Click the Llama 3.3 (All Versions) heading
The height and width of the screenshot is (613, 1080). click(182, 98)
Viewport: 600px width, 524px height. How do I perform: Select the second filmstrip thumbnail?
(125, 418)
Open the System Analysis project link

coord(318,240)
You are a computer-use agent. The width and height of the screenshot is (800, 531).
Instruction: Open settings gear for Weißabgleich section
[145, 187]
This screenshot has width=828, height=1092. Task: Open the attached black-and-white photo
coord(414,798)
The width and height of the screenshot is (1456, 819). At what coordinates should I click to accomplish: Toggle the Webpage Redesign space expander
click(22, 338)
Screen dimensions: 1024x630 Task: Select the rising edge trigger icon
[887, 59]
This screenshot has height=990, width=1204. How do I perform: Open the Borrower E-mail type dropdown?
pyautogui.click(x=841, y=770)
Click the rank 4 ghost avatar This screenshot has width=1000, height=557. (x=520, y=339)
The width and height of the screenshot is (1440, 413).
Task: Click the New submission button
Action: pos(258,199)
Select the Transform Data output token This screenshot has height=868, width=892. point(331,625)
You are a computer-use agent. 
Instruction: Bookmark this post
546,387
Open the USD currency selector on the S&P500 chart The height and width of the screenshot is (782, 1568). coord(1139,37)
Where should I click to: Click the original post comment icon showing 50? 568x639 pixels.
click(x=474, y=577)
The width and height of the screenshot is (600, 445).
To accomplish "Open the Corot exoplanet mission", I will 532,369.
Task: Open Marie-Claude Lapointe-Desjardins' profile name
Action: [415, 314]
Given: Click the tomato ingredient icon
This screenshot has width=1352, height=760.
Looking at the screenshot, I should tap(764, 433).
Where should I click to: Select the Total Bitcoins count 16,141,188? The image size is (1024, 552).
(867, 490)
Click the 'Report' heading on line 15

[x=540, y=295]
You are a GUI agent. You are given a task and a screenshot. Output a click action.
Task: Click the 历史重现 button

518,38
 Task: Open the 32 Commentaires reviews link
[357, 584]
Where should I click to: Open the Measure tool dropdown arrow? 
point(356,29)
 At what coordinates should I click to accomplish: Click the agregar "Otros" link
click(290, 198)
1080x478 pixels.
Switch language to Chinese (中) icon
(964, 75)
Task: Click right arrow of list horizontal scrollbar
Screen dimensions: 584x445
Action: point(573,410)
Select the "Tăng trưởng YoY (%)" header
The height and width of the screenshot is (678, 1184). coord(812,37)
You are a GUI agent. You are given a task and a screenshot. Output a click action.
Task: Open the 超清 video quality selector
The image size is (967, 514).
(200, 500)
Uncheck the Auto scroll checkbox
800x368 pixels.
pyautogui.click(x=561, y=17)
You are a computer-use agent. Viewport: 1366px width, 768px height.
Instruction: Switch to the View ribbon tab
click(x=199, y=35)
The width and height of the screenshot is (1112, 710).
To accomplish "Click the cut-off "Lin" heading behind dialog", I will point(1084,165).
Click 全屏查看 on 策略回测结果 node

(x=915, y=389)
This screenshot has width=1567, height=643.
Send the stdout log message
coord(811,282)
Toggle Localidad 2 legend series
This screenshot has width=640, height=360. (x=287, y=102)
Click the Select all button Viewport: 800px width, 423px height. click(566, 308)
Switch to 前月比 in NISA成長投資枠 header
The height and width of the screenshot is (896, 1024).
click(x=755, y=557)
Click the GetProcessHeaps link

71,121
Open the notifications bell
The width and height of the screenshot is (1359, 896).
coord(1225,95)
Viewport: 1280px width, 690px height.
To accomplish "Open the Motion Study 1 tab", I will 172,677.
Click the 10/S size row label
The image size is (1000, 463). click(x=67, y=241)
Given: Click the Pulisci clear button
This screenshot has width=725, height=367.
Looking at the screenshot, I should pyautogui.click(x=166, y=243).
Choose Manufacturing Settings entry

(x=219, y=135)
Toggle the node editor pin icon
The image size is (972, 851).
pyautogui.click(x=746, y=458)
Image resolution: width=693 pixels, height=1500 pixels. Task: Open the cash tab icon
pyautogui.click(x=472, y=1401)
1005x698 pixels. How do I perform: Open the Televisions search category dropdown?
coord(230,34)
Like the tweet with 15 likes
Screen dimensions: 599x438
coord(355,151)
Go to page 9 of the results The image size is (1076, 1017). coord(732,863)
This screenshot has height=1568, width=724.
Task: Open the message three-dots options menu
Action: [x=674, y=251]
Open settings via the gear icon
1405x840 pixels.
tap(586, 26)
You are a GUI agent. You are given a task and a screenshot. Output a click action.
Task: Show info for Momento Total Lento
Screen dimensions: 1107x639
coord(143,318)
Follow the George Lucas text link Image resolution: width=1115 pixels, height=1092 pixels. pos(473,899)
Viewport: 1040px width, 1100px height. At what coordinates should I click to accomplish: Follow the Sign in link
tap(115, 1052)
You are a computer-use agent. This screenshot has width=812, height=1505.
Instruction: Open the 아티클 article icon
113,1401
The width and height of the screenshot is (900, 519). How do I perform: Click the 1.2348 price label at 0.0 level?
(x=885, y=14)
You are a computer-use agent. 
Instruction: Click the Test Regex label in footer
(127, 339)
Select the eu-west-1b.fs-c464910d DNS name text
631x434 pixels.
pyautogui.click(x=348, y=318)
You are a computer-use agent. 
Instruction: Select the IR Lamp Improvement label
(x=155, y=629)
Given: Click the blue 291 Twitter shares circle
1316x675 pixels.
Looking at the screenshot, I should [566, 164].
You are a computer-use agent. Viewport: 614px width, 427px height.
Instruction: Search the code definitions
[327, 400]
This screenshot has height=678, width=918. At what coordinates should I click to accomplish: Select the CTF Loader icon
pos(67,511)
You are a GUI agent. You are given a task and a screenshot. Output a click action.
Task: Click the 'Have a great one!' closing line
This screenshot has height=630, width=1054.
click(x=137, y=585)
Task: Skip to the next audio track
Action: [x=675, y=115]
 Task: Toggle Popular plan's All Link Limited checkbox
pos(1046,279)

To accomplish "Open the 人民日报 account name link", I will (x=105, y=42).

---

In the records, find every line that has the string "selector" and copy it.

**Reply**
Open the USD currency selector on the S&P500 chart The height and width of the screenshot is (782, 1568). coord(1139,37)
Task: Open the 超清 video quality selector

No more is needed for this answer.